YOUR OBJECTIVE
Give back the line that contains "Programas (71, 1034)" and every following line, exactly as they appear, through the end of the data.

———

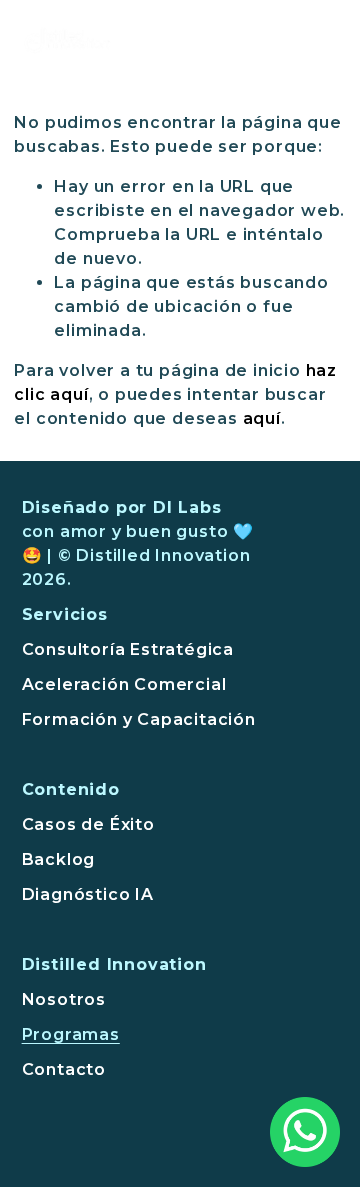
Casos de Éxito (88, 824)
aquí (262, 418)
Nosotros (64, 999)
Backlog (59, 859)
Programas (71, 1034)
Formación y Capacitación (139, 719)
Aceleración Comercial (124, 684)
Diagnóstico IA (88, 894)
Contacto (64, 1069)
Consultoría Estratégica (128, 649)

———

SOLVED EXERCISE
Programas (71, 1034)
Formación y Capacitación (139, 719)
Aceleración Comercial (124, 684)
Diagnóstico IA (88, 894)
Contacto (64, 1069)
Consultoría Estratégica (128, 649)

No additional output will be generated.